Site Reliability Engineer (USA Timezone)
Skyflow
Skyflow is a data privacy vault company built to radically simplify how companies isolate, protect, and govern their customers’ most sensitive data. With its global network of data privacy vaults, Skyflow is also a comprehensive solution for companies around the world looking to meet complex data localization requirements. Skyflow currently supports a diverse customer base that spans verticals like fintech, retail, travel, and healthtech.
Skyflow is headquartered in Palo Alto, California and was founded in 2019. For more information, visit www.skyflow.com or follow on X and LinkedIn.
About the role:
As a Site Reliability Engineer, you will be responsible for driving the effort to identify, design, and develop the best technical and field solutions to automate our production systems.
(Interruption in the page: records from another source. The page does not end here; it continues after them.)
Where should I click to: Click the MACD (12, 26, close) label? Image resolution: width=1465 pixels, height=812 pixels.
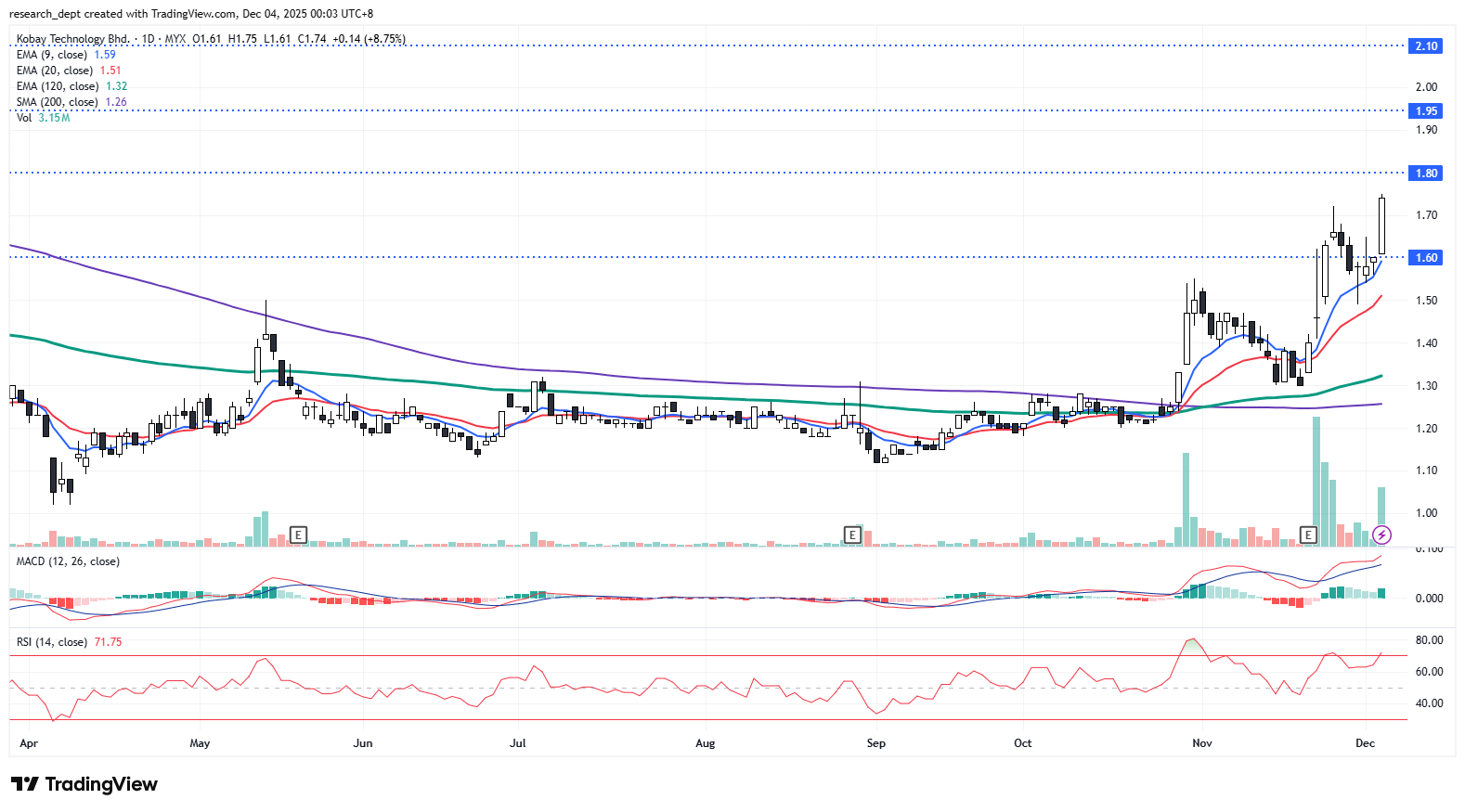coord(68,561)
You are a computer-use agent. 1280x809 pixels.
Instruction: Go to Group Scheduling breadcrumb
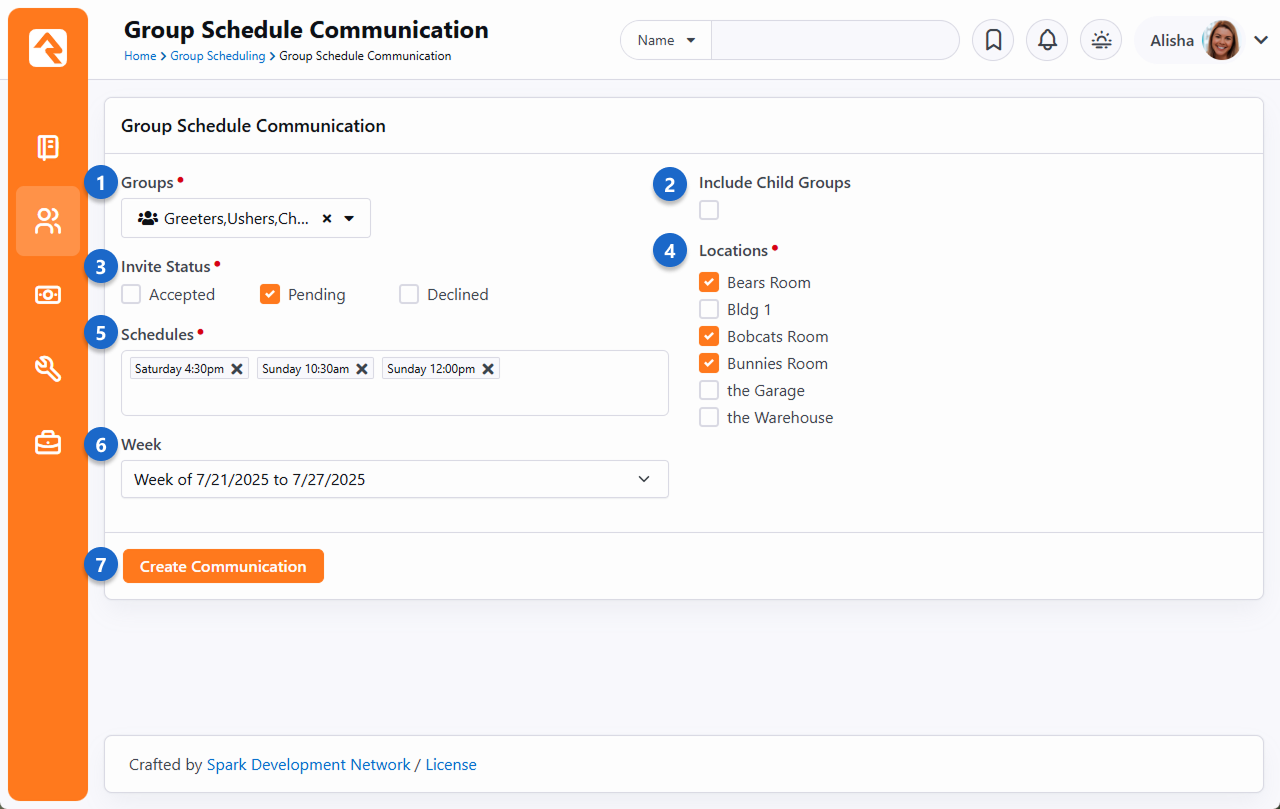pyautogui.click(x=217, y=56)
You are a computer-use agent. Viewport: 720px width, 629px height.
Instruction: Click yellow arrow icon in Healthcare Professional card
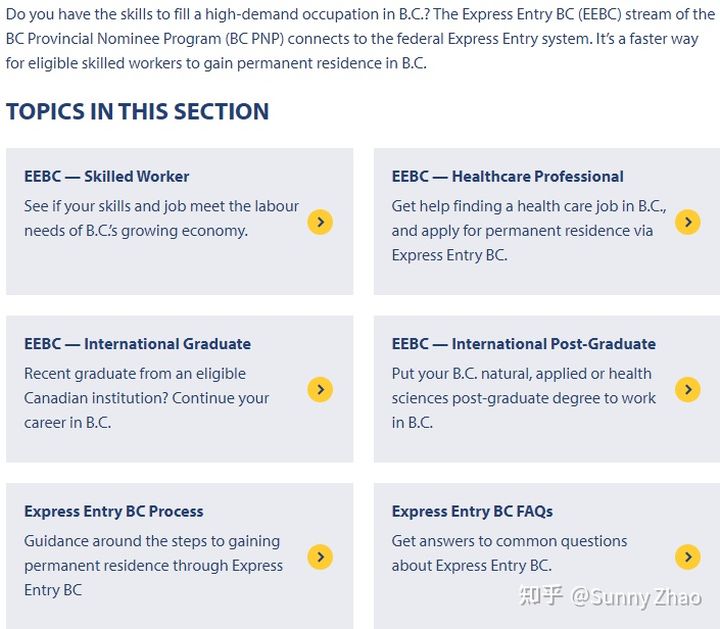pos(687,222)
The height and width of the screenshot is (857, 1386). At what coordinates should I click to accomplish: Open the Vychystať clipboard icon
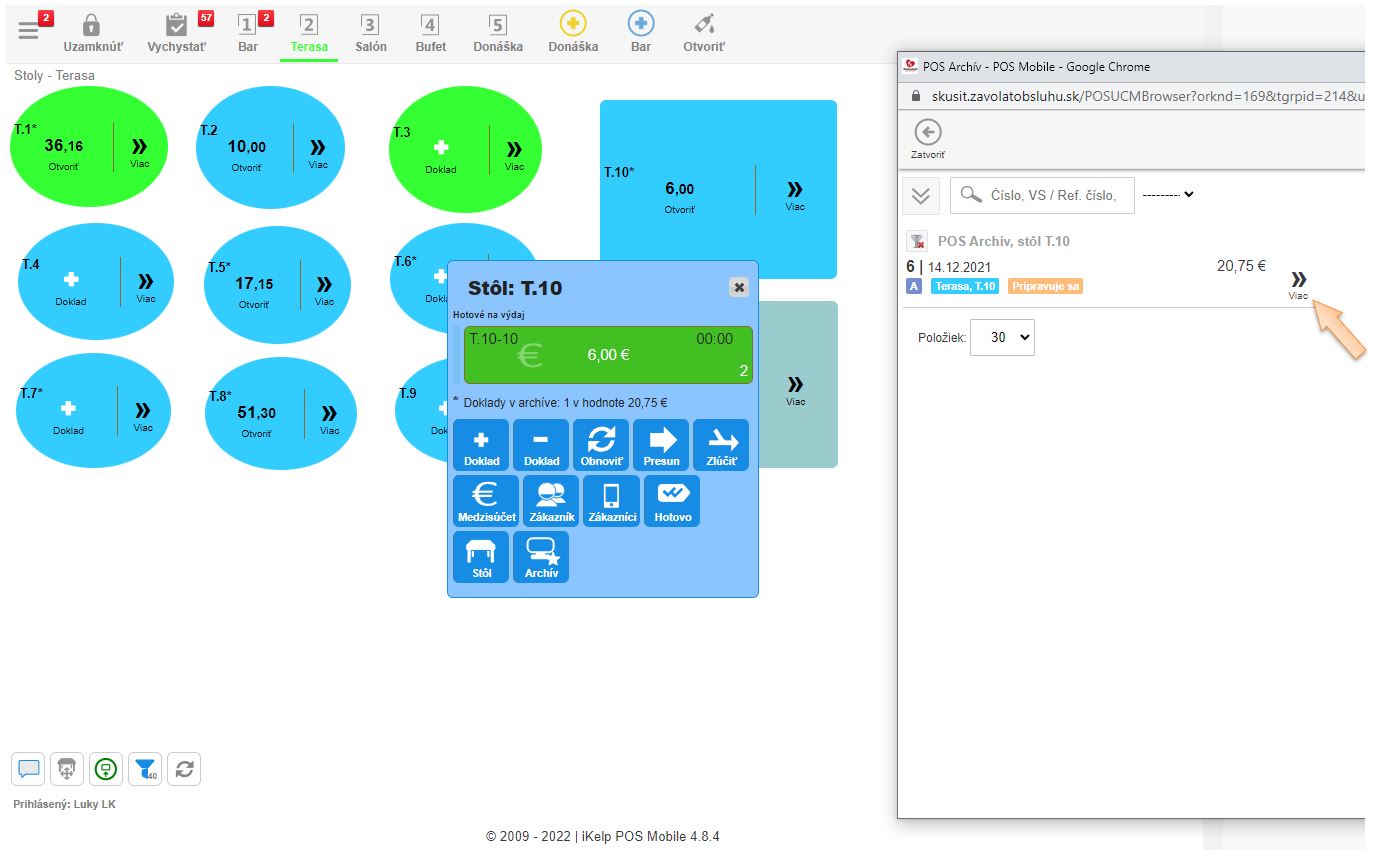click(177, 32)
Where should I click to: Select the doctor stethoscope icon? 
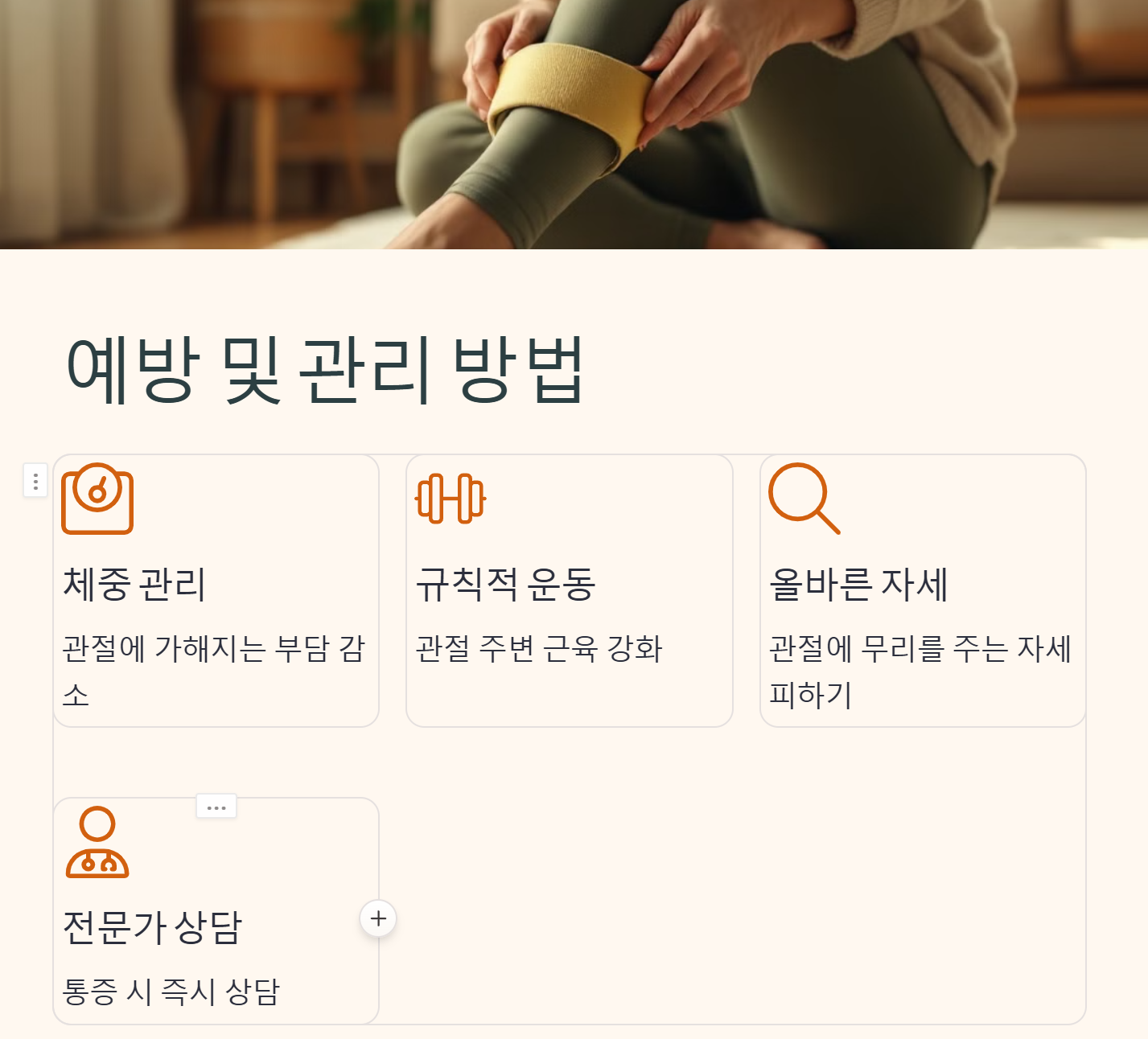point(97,842)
This position will collaborate often with various internal and external business and engineering teams. You will also have an opportunity to eventually lead efforts to champion and instill a culture of Site Reliability Engineering at Skyflow.
We know great Site Reliability Engineers come from diverse backgrounds so no single individual may have all the desired skills on day one. But if you are the kind of software engineer who would have loved to engineer solutions for Stripe or Twilio API's, or the Slack or Zendesk app, or the Snowflake or MongoDB platform - we want to talk to you
Desired Qualifications:
3+ overall years hands-on experience with 2+ years of experience in infrastructure automation and software delivery using SRE practices
Familiarity with cloud platforms (e.g., AWS, Azure, GCP).
Coding experience with Go (preferred) or Python.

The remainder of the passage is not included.